Deze studie onderzocht het wederzijdse verband tussen probleemgedrag bij jeugdigen en de therapeutische alliantie met hun mentor gedurende de eerste zes maanden van hun residentiële behandeling. De onderzoeksgroep bestond uit 393 jeugdigen (60% jongens) tussen de tien en negentien jaar oud (M = 15.30; SD = 1.85). Probleemgedrag en alliantie werden bij de start van de behandeling en na zes maanden behandeling gemeten. Probleemgedrag werd gerapporteerd door de jeugdige, alliantie werd door zowel jeugdigen als hun mentor gerapporteerd. De resultaten toonden aan dat meer internaliserende problemen van jeugdigen aan het begin van de behandeling voorspellend waren voor een sterkere toename van de emotionele en taakalliantie zoals gerapporteerd door de mentor gedurende de eerste zes maanden van de behandeling. Meer externaliserende problemen aan het begin van de behandeling hingen samen met een lagere taakalliantie aan het begin van de behandeling, zoals gerapporteerd door de mentor. De emotionele en taakalliantie aan het begin van de behandeling zoals gerapporteerd door de jeugdigen hingen niet samen met probleemgedrag aan het begin van de behandeling, en waren niet voorspellend voor de problematiek zes maanden later. Implicaties voor de klinische praktijk en onderzoek worden besproken.

Alliantie en modeltrouw. Een goede match?
Aurelie M.C. Lange, Rachel E.A. van der Rijken, Marc J.M.H. Delsing, Jan J. van Busschbach, Joan E. van Horn & Ron H.J. Scholte

De alliantie (werkrelatie) tussen de behandelaar en de cliënt speelt een belangrijke rol in effectieve behandelingen van psychische problemen. Minder is bekend over de samenhang tussen alliantie en andere behandelinhoudelijke variabelen, zoals de modeltrouw van de behandelaar (de mate waarin de behandelaar zich aan het behandelmodel houdt). Op basis van de literatuur werd verwacht dat alliantie en modeltrouw elkaar gedurende de behandeling wederzijds zouden versterken. De wederzijdse samenhang tussen alliantie en modeltrouw gedurende de behandeling werd getoetst met behulp van een cross-lagged panel analyse bij een steekproef van 1.970 adolescenten en hun ouders die Multi Systeem Therapie (MST) ontvingen. Een aantal cliëntkenmerken zijn getoetst als moderator. Alliantie en modeltrouw zijn maandelijks gemeten door middel van een telefonisch interview met de ouder. Alliantie in de ene maand voorspelde modeltrouw in de volgende maand.

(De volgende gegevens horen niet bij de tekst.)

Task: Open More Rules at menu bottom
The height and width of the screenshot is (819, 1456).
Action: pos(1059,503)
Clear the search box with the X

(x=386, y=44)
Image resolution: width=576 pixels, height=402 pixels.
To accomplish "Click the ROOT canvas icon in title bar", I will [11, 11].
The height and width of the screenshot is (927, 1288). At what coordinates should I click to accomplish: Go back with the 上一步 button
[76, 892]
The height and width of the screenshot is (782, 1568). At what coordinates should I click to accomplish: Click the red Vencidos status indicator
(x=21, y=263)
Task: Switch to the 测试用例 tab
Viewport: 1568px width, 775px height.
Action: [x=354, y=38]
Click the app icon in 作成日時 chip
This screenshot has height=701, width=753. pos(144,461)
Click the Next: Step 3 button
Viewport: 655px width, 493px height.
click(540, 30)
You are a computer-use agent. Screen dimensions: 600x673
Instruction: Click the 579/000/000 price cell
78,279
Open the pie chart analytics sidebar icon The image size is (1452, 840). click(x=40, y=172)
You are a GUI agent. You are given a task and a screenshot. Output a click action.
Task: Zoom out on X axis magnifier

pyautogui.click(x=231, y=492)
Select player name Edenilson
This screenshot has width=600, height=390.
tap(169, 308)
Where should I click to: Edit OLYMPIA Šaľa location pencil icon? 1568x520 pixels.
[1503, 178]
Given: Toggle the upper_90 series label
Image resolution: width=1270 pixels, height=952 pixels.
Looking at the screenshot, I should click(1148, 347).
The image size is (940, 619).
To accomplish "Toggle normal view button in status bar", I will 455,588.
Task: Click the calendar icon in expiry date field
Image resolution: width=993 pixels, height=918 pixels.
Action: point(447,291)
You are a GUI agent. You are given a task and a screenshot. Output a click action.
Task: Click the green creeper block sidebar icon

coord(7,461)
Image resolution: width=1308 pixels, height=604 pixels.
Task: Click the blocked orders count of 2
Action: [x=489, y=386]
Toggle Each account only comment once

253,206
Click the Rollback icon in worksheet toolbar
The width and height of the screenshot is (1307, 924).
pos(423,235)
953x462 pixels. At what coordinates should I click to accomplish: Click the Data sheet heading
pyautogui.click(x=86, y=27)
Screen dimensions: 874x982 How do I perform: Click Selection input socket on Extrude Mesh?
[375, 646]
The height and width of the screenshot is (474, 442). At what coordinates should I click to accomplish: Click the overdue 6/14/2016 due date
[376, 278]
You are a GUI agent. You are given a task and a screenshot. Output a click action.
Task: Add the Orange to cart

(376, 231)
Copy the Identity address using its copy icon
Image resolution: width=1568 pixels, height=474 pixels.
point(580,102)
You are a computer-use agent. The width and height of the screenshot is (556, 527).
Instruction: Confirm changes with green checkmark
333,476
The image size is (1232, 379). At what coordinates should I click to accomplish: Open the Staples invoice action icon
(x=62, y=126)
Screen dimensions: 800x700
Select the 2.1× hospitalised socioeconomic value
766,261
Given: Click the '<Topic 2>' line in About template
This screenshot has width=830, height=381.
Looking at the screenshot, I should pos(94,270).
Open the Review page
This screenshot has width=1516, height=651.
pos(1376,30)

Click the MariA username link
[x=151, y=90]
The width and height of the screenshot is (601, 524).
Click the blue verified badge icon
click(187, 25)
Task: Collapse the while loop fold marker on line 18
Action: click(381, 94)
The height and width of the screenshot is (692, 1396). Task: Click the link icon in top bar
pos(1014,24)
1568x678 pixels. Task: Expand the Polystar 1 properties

Modeltrouw in de ene maand voorspelde alliantie in de volgende maand, maar alleen gedurende het middelste deel van de behandeling. De effecten werden niet gemodereerd door cliëntkenmerken. De resultaten suggereren dat alliantie en modeltrouw elkaar kunnen versterken. Alliantie maakt het gemakkelijker om modelgetrouw te handelen, terwijl modelgetrouw handelen de alliantie kan versterken en verdiepen. Dit betekent dat modeltrouw het vormen van een goede alliantie niet hoeft te bemoeilijken en er zelfs een positieve impact op kan hebben. Behandelaren kunnen deze kennis gebruiken in de behandeling.